_Sayfa_

Beyazperde ile insanlara bir takım fikirlerin empoze edildiği bir sır değil.
Ve de iyinin kötü, kötünün iyi algısı bir takım odaklarca beyinlerimizin alt nöronlarına yerleştirildiği gerçeği de.
Amerika Birleşik Devletlerinin Vietnam’da yerel gerilla ordusu Vietkonglara yenilmesini ama filmler sayesinde savaşı kendisinin kazanmış gibi algılarımızı yönlendirmesi.
Yine Birleşik Devletlerin ve hatta tüm Amerikan kıtasının yerel halkı olan Kızılderililerin Amerikan western filmlerinde birer vahşi, birer yabani hayvan gibi lanse edilmeleri. Hâlbuki bu gün biliyoruz ki son derece asil, çevreci ve doğayla barışık bir insan kitlesiydi bu Kızılderililer. Belki Apaçiler ve Siyular biraz savaşçı ve gaddar olabilirler ama bu onların dünyası. Hoş beyaz adamın onlara yaptıkları yabana atılacak cinsten değildi ya.

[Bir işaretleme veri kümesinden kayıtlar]
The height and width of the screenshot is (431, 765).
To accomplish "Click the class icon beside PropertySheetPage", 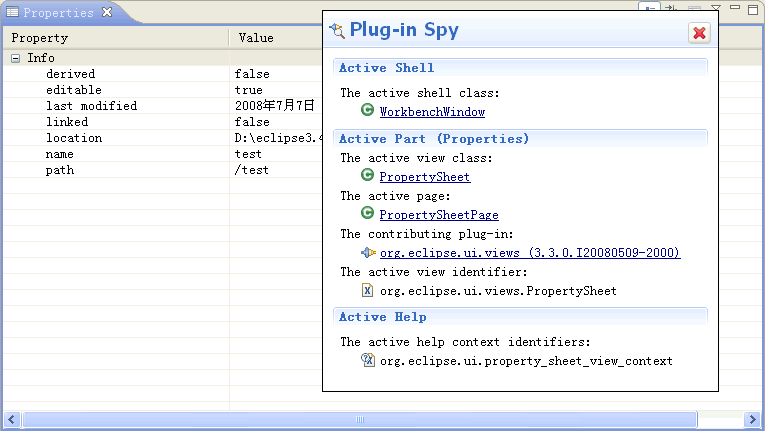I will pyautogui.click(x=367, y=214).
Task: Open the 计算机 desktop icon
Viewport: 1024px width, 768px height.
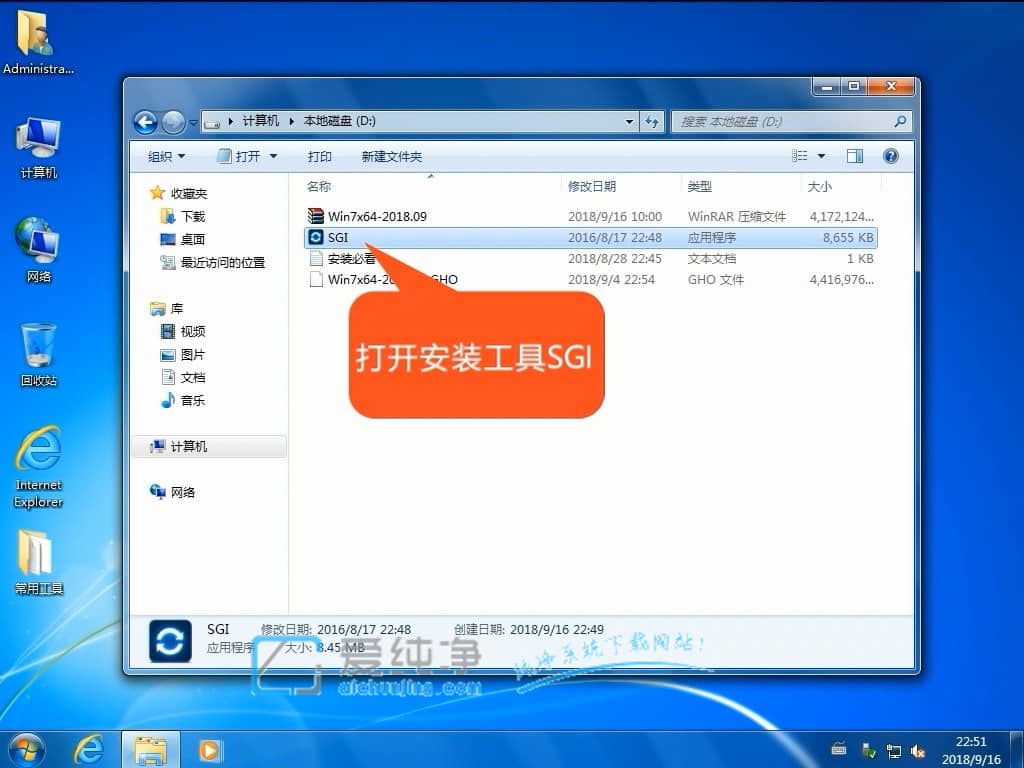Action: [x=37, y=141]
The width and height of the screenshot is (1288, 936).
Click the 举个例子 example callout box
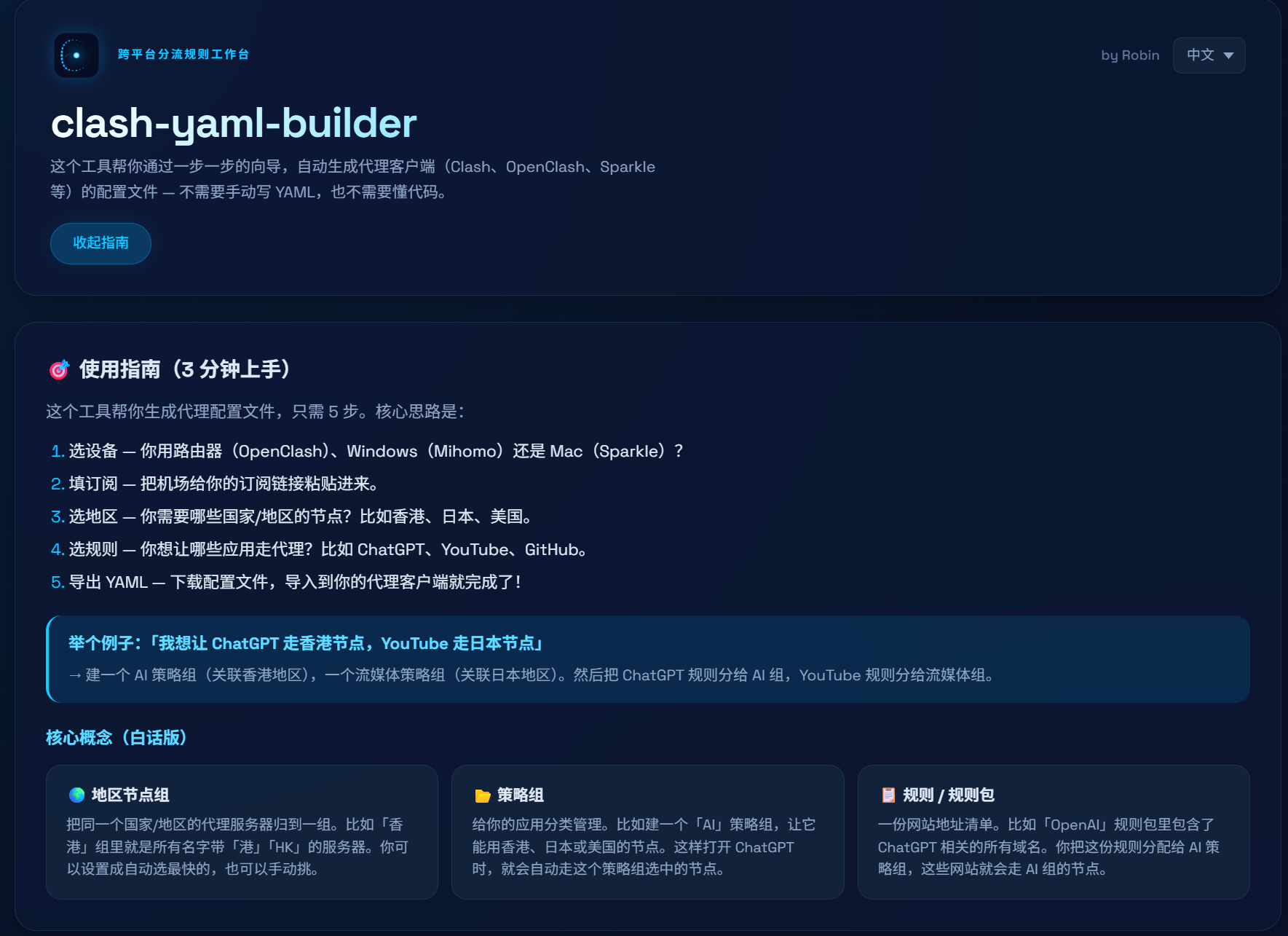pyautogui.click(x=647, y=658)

_Belirtilen amaç_
Sinemanın algıları yönlendirmesini anlatan metinde "Amerika Birleşik Devletlerinin" sözcüklerinden "cinsten değildi ya." sözcüklerine kadar olan bölümü harfi harfine yazın.

_Doğru yanıt_
Amerika Birleşik Devletlerinin Vietnam’da yerel gerilla ordusu Vietkonglara yenilmesini ama filmler sayesinde savaşı kendisinin kazanmış gibi algılarımızı yönlendirmesi.
Yine Birleşik Devletlerin ve hatta tüm Amerikan kıtasının yerel halkı olan Kızılderililerin Amerikan western filmlerinde birer vahşi, birer yabani hayvan gibi lanse edilmeleri. Hâlbuki bu gün biliyoruz ki son derece asil, çevreci ve doğayla barışık bir insan kitlesiydi bu Kızılderililer. Belki Apaçiler ve Siyular biraz savaşçı ve gaddar olabilirler ama bu onların dünyası. Hoş beyaz adamın onlara yaptıkları yabana atılacak cinsten değildi ya.